As financial firms rush into developing innovation centres, David Woodbridge, managing director of Project Worldwide’s The Labs Consultancy, warned building a successful lab is not a simple task.

Speaking at Mumbrella’s Finance Marketing Summit, Woodbridge added success is more than just the number of participants – with organisations needing to get “the right people in the space”.

David Woodbridge, managing director of The Labs Consultancy at Project Worldwide

“You can’t measure innovation centres by the number of people who go to them,” Woodbridge said.

“You need to have a really good target acquisition strategy for bringing people to your innovation environment. What I mean by that is you want the decision maker who’s going to spend the money, you want the person who is going to influence, you don’t want just your sales teams bringing in someone to spend time with them.”

Fintech’s rapid growth in the innovation centre space, Woodbridge said, was largely due to its low-base starting point.

“There’s not a day that goes by where you don’t read something about an incubator opening, whether it’s a studio here in Sydney, or some kind of innovation space,” he said.

“Fintech is primarily growing so quickly because it’s starting off from a low base – telecoms, big manufacturers have had these experience centres for a long time. Fintech is slowly catching up and we are starting to see interesting things come out of these centres.”

However, despite growth, Woodbridge said roughly 80% to 90% of innovation centres fail due to lack of purpose.

“It’s not that they fail – ‘Kaboom! you close the door and they’re locked up and everyone gets fired!’ They fail from actually delivering on purpose.

“The purpose sometimes can only be the thought bubble of your CEO going  ‘I tell you what, they’ve got an innovation space, we want an innovation space, I read about it this morning..so let’s open an innovation space.'”
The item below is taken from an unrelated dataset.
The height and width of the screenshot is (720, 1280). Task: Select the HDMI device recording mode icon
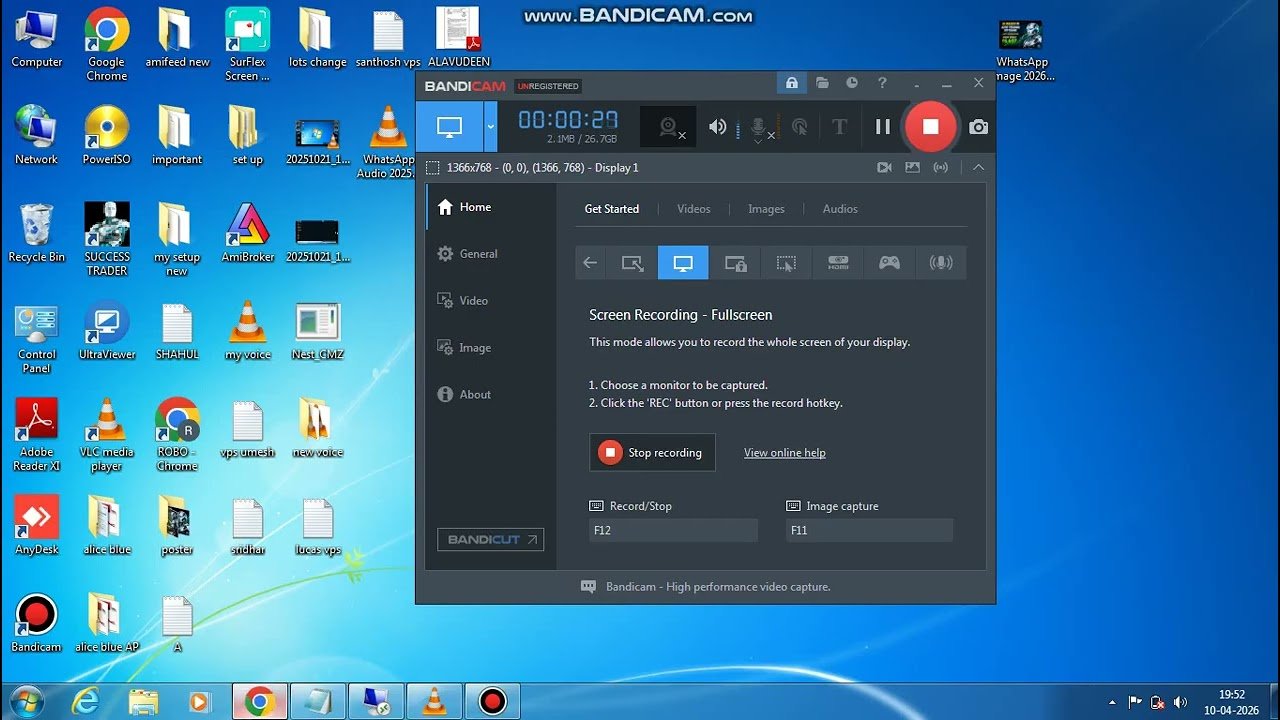[838, 263]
“Suddenly you have this space that hasn’t been thought through.”

He said unique partner integrations could work in innovation centres, as it was important to “share the ecosystem”, however warned against using augmented and virtual reality in the environment.

“It’s the buzz thing to do at the moment – create that AR and VR environment.

“The only warning about immersive environments is that if it doesn’t have a purpose, don’t do it. It’s just a trick. You spend two or three minutes on it, a huge amount of money.”

Woodbridge also shared a warning around the legal implications of intellectual property:  “One of the things we’ve started to find with some of our clients is that they haven’t thought through the legal implications of IP. So if you bring your customer into the space and you start having a discussion about their business issue, and you solve that problem, who owns that IP?

“And it’s starting to muddy the waters on what is the purpose of the innovation centre as you go forward.”

Looking to ways to make innovation centres a success, Woodbridge said value for time, and thinking about day one instead of 1,000, was a good place to start.

“Have you got the funding? Have you got the agreement? If the CEO is not on board for the whole thing…then you can easily become the victim of some random corporate violence to your budget which gets shifted away to another part of the organisation,” he told the audience.

“Most clients come to us and talk to us about customer journey. It’s really the wrong place to start.

“You have to start at defining vision, and purpose, and then who are the people that are going to make that happen?

“Then you align that to the customer journey, the tools and technology, which are really critical.”